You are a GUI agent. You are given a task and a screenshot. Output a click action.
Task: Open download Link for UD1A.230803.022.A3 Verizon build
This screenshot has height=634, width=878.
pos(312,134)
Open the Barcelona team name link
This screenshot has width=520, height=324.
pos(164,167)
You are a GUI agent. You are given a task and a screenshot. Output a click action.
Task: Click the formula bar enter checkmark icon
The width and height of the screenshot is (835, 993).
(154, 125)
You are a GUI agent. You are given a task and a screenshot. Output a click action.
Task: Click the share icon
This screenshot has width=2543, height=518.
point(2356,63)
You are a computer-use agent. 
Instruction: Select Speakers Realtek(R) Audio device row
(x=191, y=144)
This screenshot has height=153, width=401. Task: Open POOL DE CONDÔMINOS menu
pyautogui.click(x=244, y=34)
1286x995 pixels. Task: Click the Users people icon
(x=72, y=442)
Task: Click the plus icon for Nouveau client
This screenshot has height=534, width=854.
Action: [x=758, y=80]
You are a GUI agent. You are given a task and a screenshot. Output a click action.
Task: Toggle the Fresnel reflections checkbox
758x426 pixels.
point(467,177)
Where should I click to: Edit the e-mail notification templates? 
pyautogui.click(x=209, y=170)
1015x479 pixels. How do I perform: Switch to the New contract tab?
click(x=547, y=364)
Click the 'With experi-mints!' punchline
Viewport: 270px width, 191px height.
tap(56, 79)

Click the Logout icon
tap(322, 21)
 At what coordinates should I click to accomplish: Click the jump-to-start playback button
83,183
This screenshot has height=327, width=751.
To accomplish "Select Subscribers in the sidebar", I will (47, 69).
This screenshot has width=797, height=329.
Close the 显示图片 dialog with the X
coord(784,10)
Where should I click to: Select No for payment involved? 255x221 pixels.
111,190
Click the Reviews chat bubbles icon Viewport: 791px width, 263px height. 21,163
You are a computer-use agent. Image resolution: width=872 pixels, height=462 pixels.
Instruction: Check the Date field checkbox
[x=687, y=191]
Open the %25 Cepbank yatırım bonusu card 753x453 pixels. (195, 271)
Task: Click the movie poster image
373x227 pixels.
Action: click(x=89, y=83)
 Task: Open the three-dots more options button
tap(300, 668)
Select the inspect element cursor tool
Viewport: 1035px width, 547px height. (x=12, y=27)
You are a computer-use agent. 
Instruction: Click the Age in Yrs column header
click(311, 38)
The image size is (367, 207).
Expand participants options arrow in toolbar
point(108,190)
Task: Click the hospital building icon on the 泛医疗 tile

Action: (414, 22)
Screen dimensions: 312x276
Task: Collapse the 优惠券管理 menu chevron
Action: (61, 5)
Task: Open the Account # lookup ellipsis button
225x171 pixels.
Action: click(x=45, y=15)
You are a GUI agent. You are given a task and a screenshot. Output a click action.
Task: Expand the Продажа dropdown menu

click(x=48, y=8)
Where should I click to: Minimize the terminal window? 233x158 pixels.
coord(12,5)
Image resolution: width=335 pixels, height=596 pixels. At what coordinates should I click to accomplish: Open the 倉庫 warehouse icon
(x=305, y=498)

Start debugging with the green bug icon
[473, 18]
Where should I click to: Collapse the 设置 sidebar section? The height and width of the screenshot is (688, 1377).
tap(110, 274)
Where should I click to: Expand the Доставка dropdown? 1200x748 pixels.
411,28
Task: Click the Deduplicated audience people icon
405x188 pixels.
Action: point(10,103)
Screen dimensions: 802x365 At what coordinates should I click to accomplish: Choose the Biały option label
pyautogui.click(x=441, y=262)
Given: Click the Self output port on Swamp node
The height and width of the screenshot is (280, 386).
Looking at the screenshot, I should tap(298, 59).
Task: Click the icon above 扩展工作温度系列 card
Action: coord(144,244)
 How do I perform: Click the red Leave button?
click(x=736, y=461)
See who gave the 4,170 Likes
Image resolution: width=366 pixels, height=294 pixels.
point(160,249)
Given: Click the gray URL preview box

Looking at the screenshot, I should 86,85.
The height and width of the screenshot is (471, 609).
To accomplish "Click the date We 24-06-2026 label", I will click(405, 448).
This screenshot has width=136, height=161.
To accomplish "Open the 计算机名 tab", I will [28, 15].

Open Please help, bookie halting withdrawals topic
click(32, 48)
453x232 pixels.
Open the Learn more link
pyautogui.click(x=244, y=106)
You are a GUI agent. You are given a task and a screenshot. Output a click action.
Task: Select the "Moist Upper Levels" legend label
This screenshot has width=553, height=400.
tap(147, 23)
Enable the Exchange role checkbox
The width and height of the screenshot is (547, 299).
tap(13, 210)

> Try it:
The entries above must be returned exactly.

> Response area:
You are a GUI agent. You are given a task and a screenshot. Output a click action.
Task: Open download Link for UD1A.230803.022.A3 Verizon build
This screenshot has height=634, width=878.
pos(312,134)
Open the Barcelona team name link
This screenshot has width=520, height=324.
pos(164,167)
You are a GUI agent. You are given a task and a screenshot. Output a click action.
Task: Click the formula bar enter checkmark icon
The width and height of the screenshot is (835, 993).
(154, 125)
You are a GUI agent. You are given a task and a screenshot. Output a click action.
Task: Click the share icon
This screenshot has width=2543, height=518.
point(2356,63)
You are a computer-use agent. 
Instruction: Select Speakers Realtek(R) Audio device row
(x=191, y=144)
This screenshot has height=153, width=401. Task: Open POOL DE CONDÔMINOS menu
pyautogui.click(x=244, y=34)
1286x995 pixels. Task: Click the Users people icon
(x=72, y=442)
Task: Click the plus icon for Nouveau client
This screenshot has height=534, width=854.
Action: [x=758, y=80]
You are a GUI agent. You are given a task and a screenshot. Output a click action.
Task: Toggle the Fresnel reflections checkbox
758x426 pixels.
point(467,177)
Where should I click to: Edit the e-mail notification templates? 
pyautogui.click(x=209, y=170)
1015x479 pixels. How do I perform: Switch to the New contract tab?
click(x=547, y=364)
Click the 'With experi-mints!' punchline
Viewport: 270px width, 191px height.
tap(56, 79)

Click the Logout icon
tap(322, 21)
 At what coordinates should I click to accomplish: Click the jump-to-start playback button
83,183
This screenshot has height=327, width=751.
To accomplish "Select Subscribers in the sidebar", I will (47, 69).
This screenshot has width=797, height=329.
Close the 显示图片 dialog with the X
coord(784,10)
Where should I click to: Select No for payment involved? 255x221 pixels.
111,190
Click the Reviews chat bubbles icon Viewport: 791px width, 263px height. 21,163
You are a computer-use agent. Image resolution: width=872 pixels, height=462 pixels.
Instruction: Check the Date field checkbox
[x=687, y=191]
Open the %25 Cepbank yatırım bonusu card 753x453 pixels. (195, 271)
Task: Click the movie poster image
373x227 pixels.
Action: click(x=89, y=83)
 Task: Open the three-dots more options button
tap(300, 668)
Select the inspect element cursor tool
Viewport: 1035px width, 547px height. (x=12, y=27)
You are a computer-use agent. 
Instruction: Click the Age in Yrs column header
click(311, 38)
The image size is (367, 207).
Expand participants options arrow in toolbar
point(108,190)
Task: Click the hospital building icon on the 泛医疗 tile

Action: (414, 22)
Screen dimensions: 312x276
Task: Collapse the 优惠券管理 menu chevron
Action: (61, 5)
Task: Open the Account # lookup ellipsis button
225x171 pixels.
Action: click(x=45, y=15)
You are a GUI agent. You are given a task and a screenshot. Output a click action.
Task: Expand the Продажа dropdown menu

click(x=48, y=8)
Where should I click to: Minimize the terminal window? 233x158 pixels.
coord(12,5)
Image resolution: width=335 pixels, height=596 pixels. At what coordinates should I click to accomplish: Open the 倉庫 warehouse icon
(x=305, y=498)

Start debugging with the green bug icon
[473, 18]
Where should I click to: Collapse the 设置 sidebar section? The height and width of the screenshot is (688, 1377).
tap(110, 274)
Where should I click to: Expand the Доставка dropdown? 1200x748 pixels.
411,28
Task: Click the Deduplicated audience people icon
405x188 pixels.
Action: point(10,103)
Screen dimensions: 802x365 At what coordinates should I click to accomplish: Choose the Biały option label
pyautogui.click(x=441, y=262)
Given: Click the Self output port on Swamp node
The height and width of the screenshot is (280, 386).
Looking at the screenshot, I should tap(298, 59).
Task: Click the icon above 扩展工作温度系列 card
Action: coord(144,244)
 How do I perform: Click the red Leave button?
click(x=736, y=461)
See who gave the 4,170 Likes
Image resolution: width=366 pixels, height=294 pixels.
point(160,249)
Given: Click the gray URL preview box

Looking at the screenshot, I should 86,85.
The height and width of the screenshot is (471, 609).
To accomplish "Click the date We 24-06-2026 label", I will click(405, 448).
This screenshot has width=136, height=161.
To accomplish "Open the 计算机名 tab", I will [28, 15].

Open Please help, bookie halting withdrawals topic
click(32, 48)
453x232 pixels.
Open the Learn more link
pyautogui.click(x=244, y=106)
You are a GUI agent. You are given a task and a screenshot. Output a click action.
Task: Select the "Moist Upper Levels" legend label
This screenshot has width=553, height=400.
tap(147, 23)
Enable the Exchange role checkbox
The width and height of the screenshot is (547, 299).
tap(13, 210)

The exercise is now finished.